The Great Malls of China

I'd recently written about China's urbanization plans to control separatists in Xinjiang. While cities in this region may serve a counter-insurgency purpose, it is also China's plans for the rest of the country for economic goals (increasing consumer demand to reach Western levels to support economic growth) as well (so the title is good for this post, too). But is urbanization a trojan horse for problems the Chinese leaders just don't appreciate because of how they gained power?

Stratfor writes about China's urbanization plans:

China's urban population may grow by as many as 230 million people in the next 15 years. But most growth will take place not in metropolises like Beijing, Shanghai and Chongqing but in the myriad small- and medium-sized satellite cities around them. And as residents flock to these cities, China's working-age population will begin to decline, and its elderly population will grow dramatically.

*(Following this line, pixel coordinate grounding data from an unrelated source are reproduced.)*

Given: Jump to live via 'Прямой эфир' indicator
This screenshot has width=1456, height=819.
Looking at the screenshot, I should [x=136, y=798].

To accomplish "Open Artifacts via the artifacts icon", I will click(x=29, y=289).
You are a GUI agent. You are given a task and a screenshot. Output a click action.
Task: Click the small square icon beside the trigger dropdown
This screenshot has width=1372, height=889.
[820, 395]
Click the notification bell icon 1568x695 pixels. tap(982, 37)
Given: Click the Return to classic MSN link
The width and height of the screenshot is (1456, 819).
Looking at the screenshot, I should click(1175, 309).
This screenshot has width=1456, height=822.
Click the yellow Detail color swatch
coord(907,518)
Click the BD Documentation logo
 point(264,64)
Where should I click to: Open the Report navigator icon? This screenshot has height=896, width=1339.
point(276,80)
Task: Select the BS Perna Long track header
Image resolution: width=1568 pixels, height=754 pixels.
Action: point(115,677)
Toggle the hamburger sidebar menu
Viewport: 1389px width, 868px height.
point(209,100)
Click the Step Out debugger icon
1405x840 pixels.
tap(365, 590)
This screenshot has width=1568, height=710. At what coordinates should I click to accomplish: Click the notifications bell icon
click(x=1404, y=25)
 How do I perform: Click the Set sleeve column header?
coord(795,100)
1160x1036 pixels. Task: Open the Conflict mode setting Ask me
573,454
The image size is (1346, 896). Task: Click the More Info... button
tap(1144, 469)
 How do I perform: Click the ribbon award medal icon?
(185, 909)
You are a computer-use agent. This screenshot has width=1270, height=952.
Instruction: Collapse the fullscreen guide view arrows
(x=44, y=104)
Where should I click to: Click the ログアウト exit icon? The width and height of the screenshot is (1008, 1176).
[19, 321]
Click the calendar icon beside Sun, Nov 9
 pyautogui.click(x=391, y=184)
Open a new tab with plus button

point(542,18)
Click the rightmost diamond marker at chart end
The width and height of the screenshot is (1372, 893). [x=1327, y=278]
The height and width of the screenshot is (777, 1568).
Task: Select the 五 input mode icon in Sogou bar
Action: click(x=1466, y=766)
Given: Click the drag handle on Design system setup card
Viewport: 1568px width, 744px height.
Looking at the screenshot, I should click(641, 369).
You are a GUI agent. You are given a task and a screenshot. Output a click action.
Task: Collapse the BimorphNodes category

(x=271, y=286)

Together, these processes will underpin major changes not only in China's overall economic structure, but also in the financial, fiscal and political relationship between central and local government. The added burdens facing small- and medium-sized cities, especially those located deep inside China that are sequestered from mainstream global trade, will be substantial and perhaps socially and politically destabilizing.

So China's urbanization plans are more than just a counter-insurgency theme.

I wonder if China's Maoist tradition of a peasant-based Communist revolution really appreciates the problem of urban residents for the stability of the state?

Marx viewed urban workers as the natural source of a Communist revolution. He thought Russia wasn't fertile ground for a revolution. Lord knows what he'd have thought of China.

Lenin brought the communist revolution to Russia by making his forces the vanguard of the proletariat that was still too small to erupt in revolution.

Mao bypassed the whole urban-based revolution to go to what China had lots of--peasants from the rural areas.

And now China is urbanizing on purpose? And aging, too, making problems of economic growth more acute?

I know the new and larger cities are supposed to encourage a transition from manufacturing to higher end manufacturing and consumer spending--China's growth can't continue at this rate without such a transition--but doesn't this run the risk of creating the fertile ground for unrest and revolution if growth isn't achieved?